Starting at "Zero" - Achieving Hospice and Palliative Care Certification

Oncology Nursing NewsSeptember 2016
Volume 10
Issue 7

Leaders from Yale Smilow saw an opportunity to create an educational program to facilitate certification of inpatient and outpatient nurses in hospice and palliative care.

Vanna M. Dest, MSN, APRN, BC, AOCN

Vanna M. Dest, MSN, APRN, BC, AOCN

Dawn Blake-Holmes, MSN, APRN, CCNS

Vanna M. Dest, MSN, APRN, BC, AOCN

Vanna M. Dest, MSN, APRN, BC, AOCN

Mandeep Smith, BSN, RN

Smilow Cancer Hospital at Yale New Haven Hospital (SCH) is the clinical facility of the Yale Cancer Center, a National Cancer Institute-designated cancer center and member of the National Comprehensive Cancer Network. SCH treats more patients than any other hospital in Connecticut and serves as a statewide referral base with 10 ambulatory care centers and oncology service lines at three other hospitals and is rapidly expanding its scope of coverage.

At SCH, nurses caring for patients at the end of life were not certified in the specialty of Hospice and Palliative Care. It is well documented in the literature that certified nurses in their specialty have higher degrees of competency and advanced knowledge which contributes to superior patient outcomes.

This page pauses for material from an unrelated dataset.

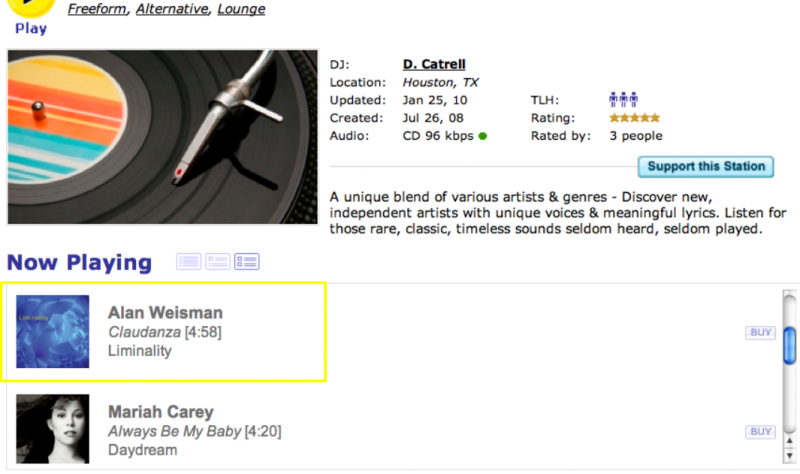Select the medium detail list view icon

(218, 262)
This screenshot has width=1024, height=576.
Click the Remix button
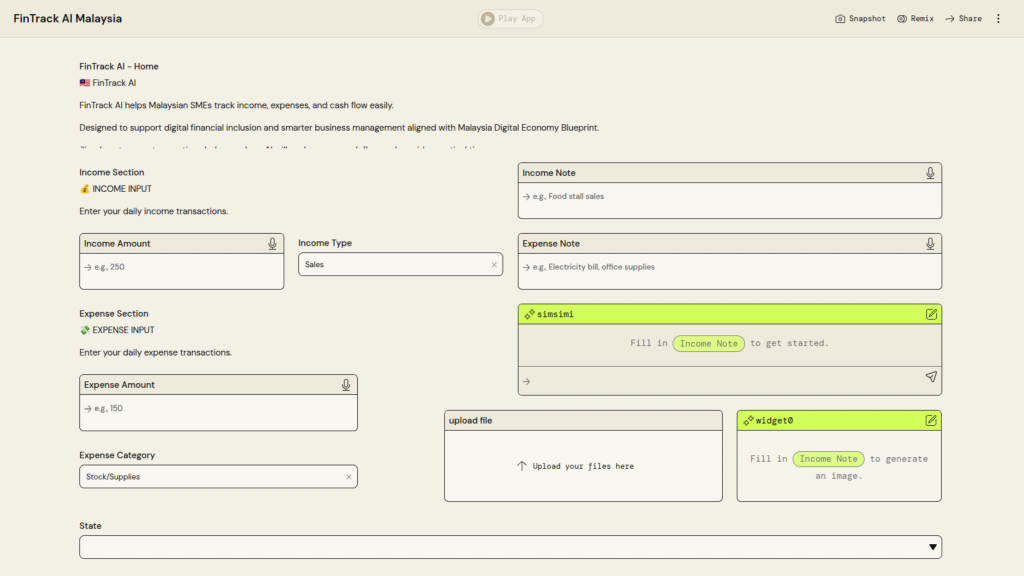coord(915,19)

In 2015, 53% of the 450 SCH RNs held a national certification, however, none as Certified Hospice and Palliative Care Nurse (CHPN). Providing educational support to nurses preparing for certification exams can be a daunting challenge because of the diverse locations statewide of our nurses. Thus, leaders saw an opportunity to create an educational program to facilitate certification of inpatient and outpatient nurses in this specialty.

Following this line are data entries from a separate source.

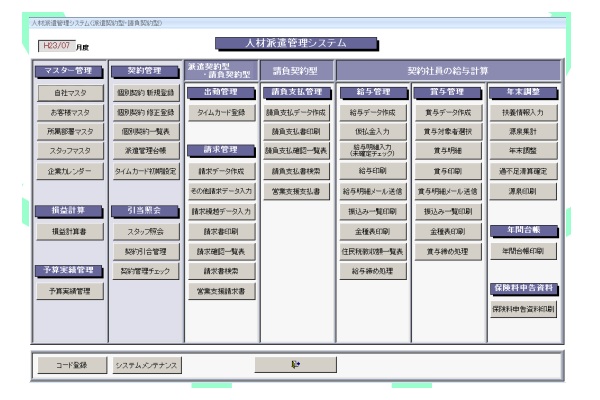Screen dimensions: 600x400
Task: Open 請求書検索 button
Action: click(221, 270)
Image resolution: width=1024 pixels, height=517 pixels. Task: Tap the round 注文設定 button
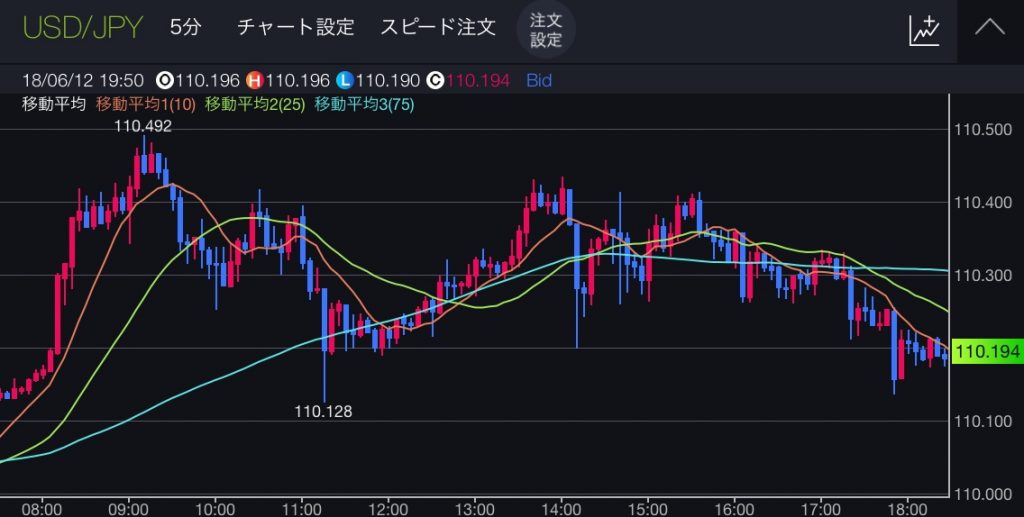546,29
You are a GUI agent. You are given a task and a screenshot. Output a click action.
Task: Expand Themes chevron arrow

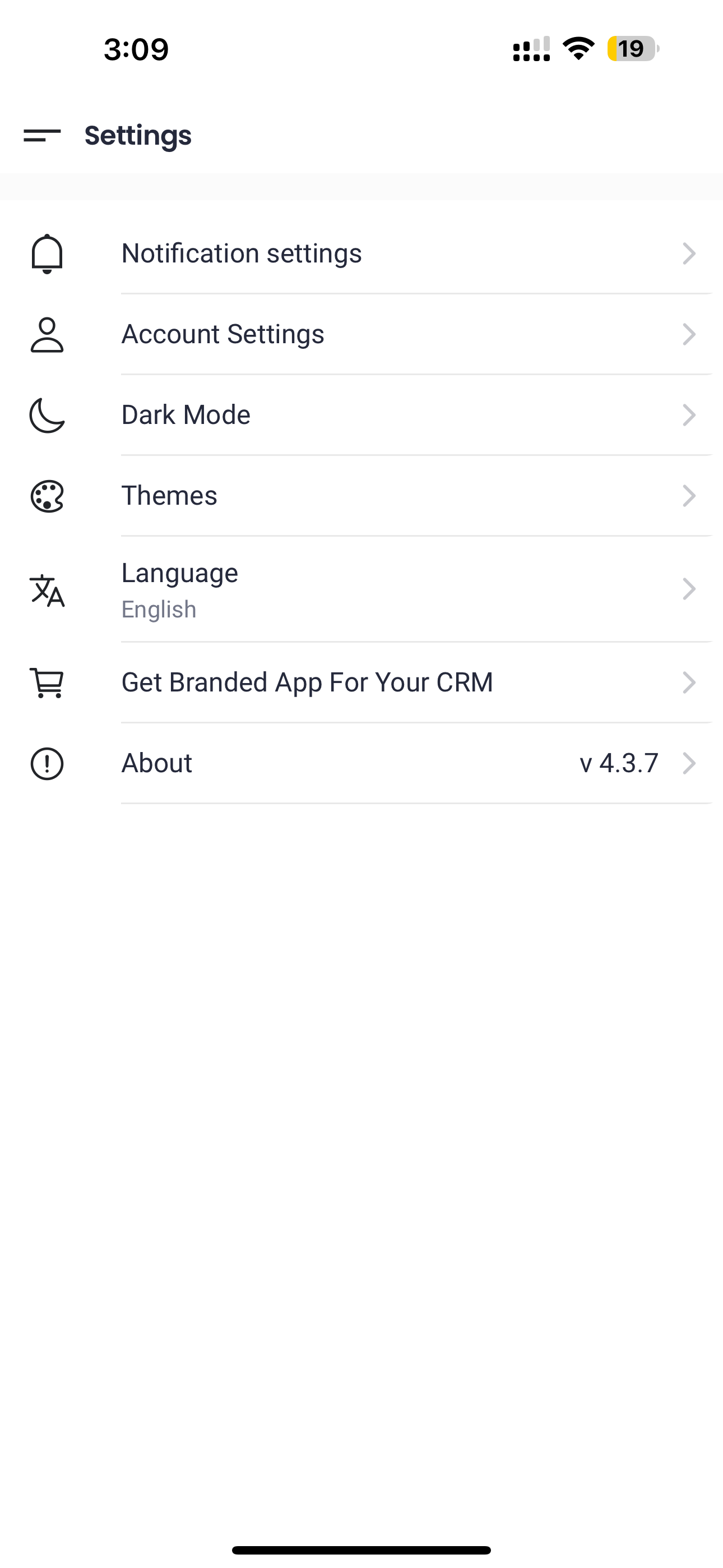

The goal was to develop and implement a CHPN certification review course to prepare nurses for CHPN Examination. In collaboration with the service line Educator and the clinical nurse specialist, we developed a virtual CHPN review course. The course consisted of eight, 1-hour, review sessions offered weekly based on the CHPN certification exam blueprint.

The course employed a combination of learning strategies, including didactic content, case studies, question and answer, and polling for participant feedback to the instructor in real time. We vetted curriculum evaluation through our service line educators and palliative care APRNs and recruited content experts to support the 1-hour weekly education sessions.

During our pilot, two programs were offered using the hybrid approach to education with the traditional classroom setting and web-based classroom design for those participating remotely using an online learning platform. Continuing education credits were provided for each session attended. Following each session, an evaluation was electronically forwarded to participants for feedback and comments.

After completing two 8-week sessions of the program, CHPN certification for nurses employed at SCH went from 0% to 50% of the participants (30 participants; 15 sat for and passed the CHPN certification exam). The addition of these certifications improved the overall Smilow RN certification rate to 67%.

Providing a variety of platforms for the CHPN certification review course, staff members across the region were able to participate, despite the barrier of geographic location. Technology has enabled us to improve our certification rates, mostly in the ambulatory settings, a group often isolated from programs due to scheduling and geographic barriers.

In the next phase of the program, we have opened up the review program to all nurses working within the Yale Health System. Our next steps include:

  • Determine why some nurses did not go on to take the certification exam
  • Evaluate end-of-life patient outcomes to determine the impact of CHPN certification
  • Conduct pre- and post-course surveys to evaluate nurses’ perceptions of certification

With this programmed approach to CHPN certification, we were able to meet the needs of all nursing staff across the inpatient and outpatient settings, despite the barrier of location.